Sometimes two or three different lawmakers are having similar “protected” bills being drafted at the same time, but they can’t learn about their colleagues’ bills, so can’t work with them, at least until the bill is numbered and introduced.
Worse, citizens and the media have no knowledge that a bill on that subject is being drafted.
“Protected” bills can be introduced just before the filing deadline and moved quickly through the legislative process.
Or a “boxcar” bill, with no text, can be introduced with some innocuous title, like “Government Amendments,” and held in Rules to the final days of the general session, and then dropped into the process.
Having the ability to have a bill secretly drafted and researched is a long-held strategic advantage in Utah legislative action.
HB477, the GRAMA-changing attempt, was such a bill several years ago, and readers of UtahPolicy know its ill-fated history.
The House Rules Committee, as of Friday, had had HB78 since Jan. 28, the first day of the general session.
The 2013 House Rules Committee, as has been reported previously in UtahPolicy, is unique.
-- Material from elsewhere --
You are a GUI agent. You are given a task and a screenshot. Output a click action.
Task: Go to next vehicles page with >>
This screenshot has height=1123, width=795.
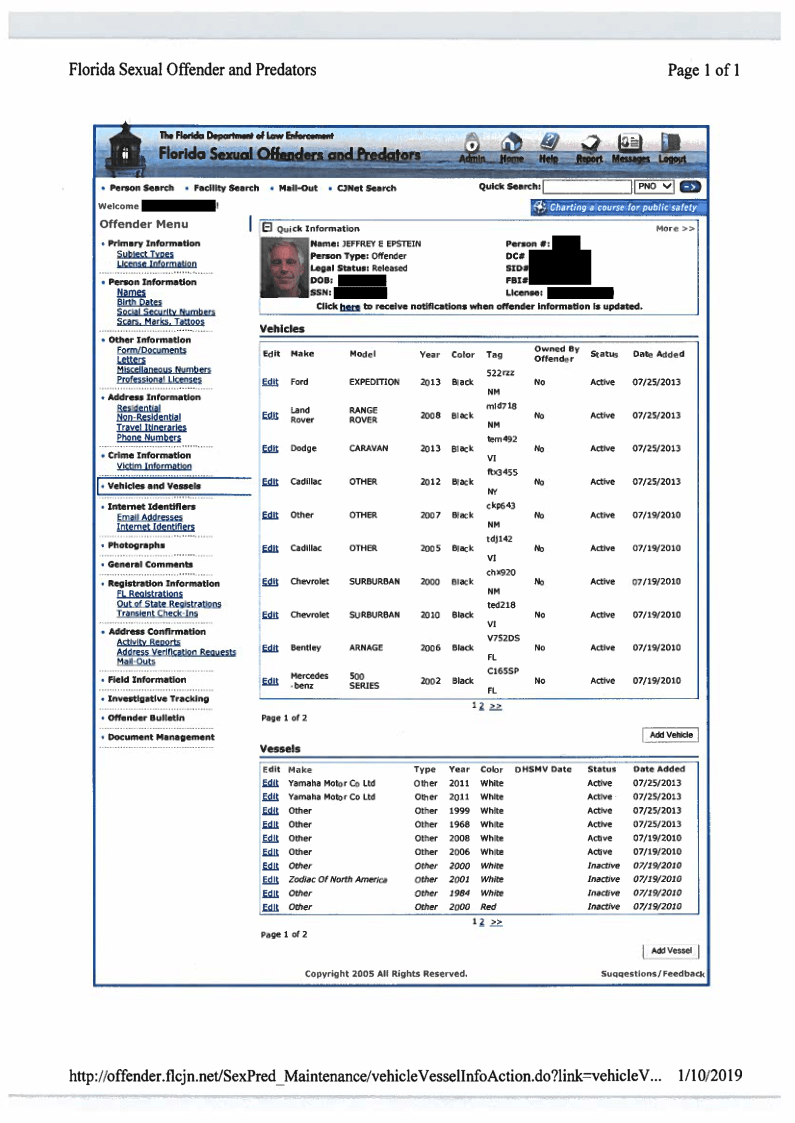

Both the committee chairman, Rep. Dean Sanpei, R-Provo; and vice chairman, Rep. Derek Brown, R-Cottonwood Heights; are on the committee for the first time.
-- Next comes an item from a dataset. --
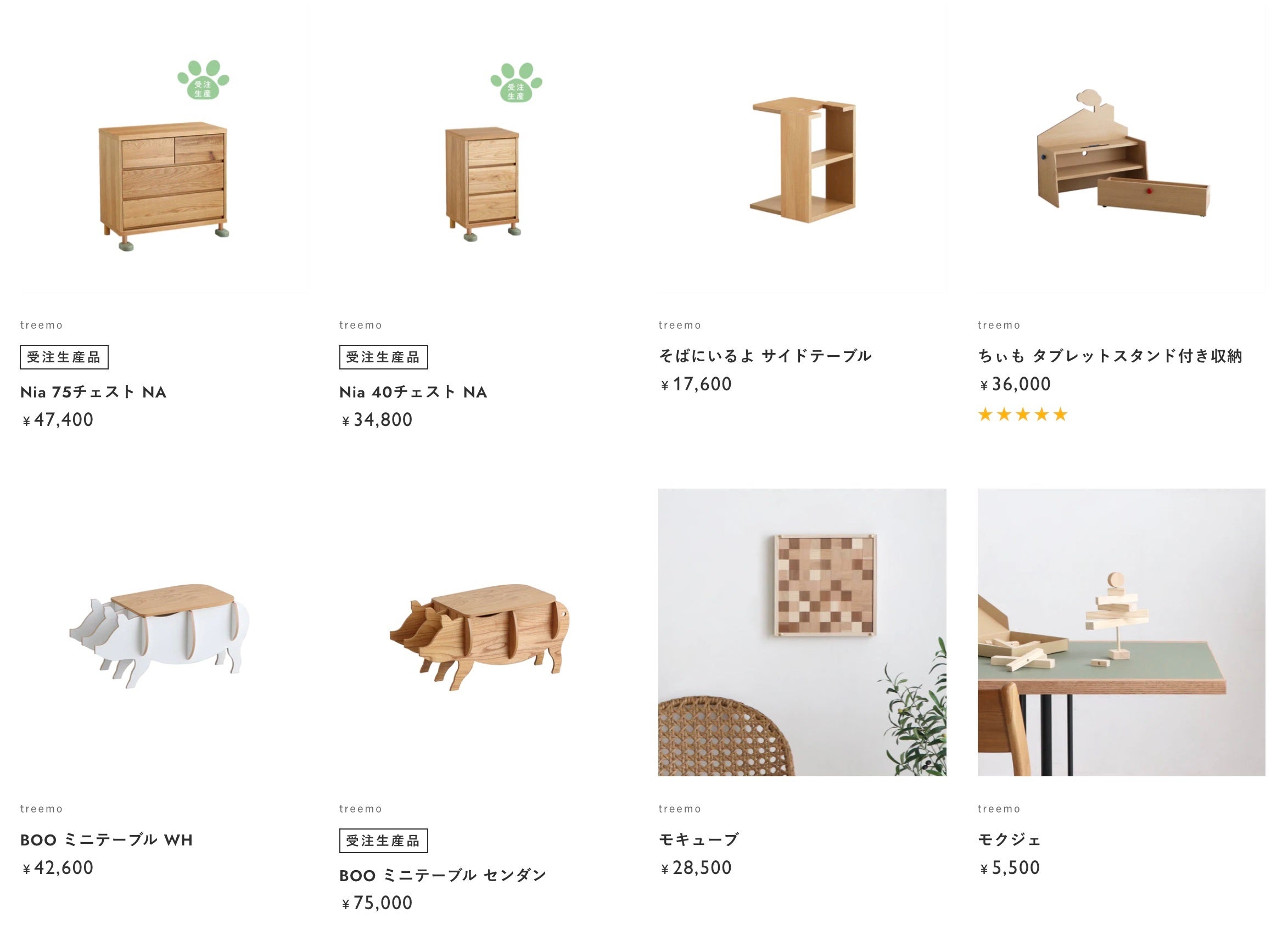View the ちぃも tablet stand storage photo
This screenshot has height=930, width=1288.
click(x=1121, y=149)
In fact, most members of the committee are on Rules for the first time.
Both Sanpei and Brown were first elected in 2010.
Rarely do first-term freshman get appointed to Rules at the start of their second term, much less be chairman or vice-chairman of the powerful committee.
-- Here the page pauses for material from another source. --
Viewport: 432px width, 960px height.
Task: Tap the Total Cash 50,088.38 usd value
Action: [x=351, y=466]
You can see the membership of House Rules here.
House Speaker Becky Lockhart, R-Provo, had previously told UtahPolicy that Sanpei was well respected by House members and would not be playing any games, as, unfortunately, previous House Rules chairman have done, in deciding which bills will be held in Rules or moved out for hearings.
Indeed, several years ago the then-Rules chairman had a public battle with another House Republican, and none of her bills were allowed out of Rules under her sponsorship. She had to give her bills to other GOP representatives to get them heard.
Rep. Brian King, D-Salt Lake, sitting for the first time on House Rules, told UtahPolicy that he didn’t see any game playing by committee Republicans so far this session.
Sanpei told UtahPolicy that he can’t say how his Rules Committee is acting compared to previous Rules chairmen, since this is his first time on Rules.
“We are trying to move bills out as they get fiscal notes,” he said. “There is a natural flow” of legislation through the committee.
A UtahPolicy review of the bills in the Senate Rules Committee finds no stacking of legislation, only a few of the Senate bills in Senate Rules having fiscal notes are waiting to be sent to a Senate standing committee.
Last Thursday was the deadline for officially filing a bill this session, and having all bills numbered with at least a short title.
That is why UtahPolicy waited until Friday’s list of bills sitting in House Rules to make a fair comparison of how many bills with fiscal notes were being held in the committee.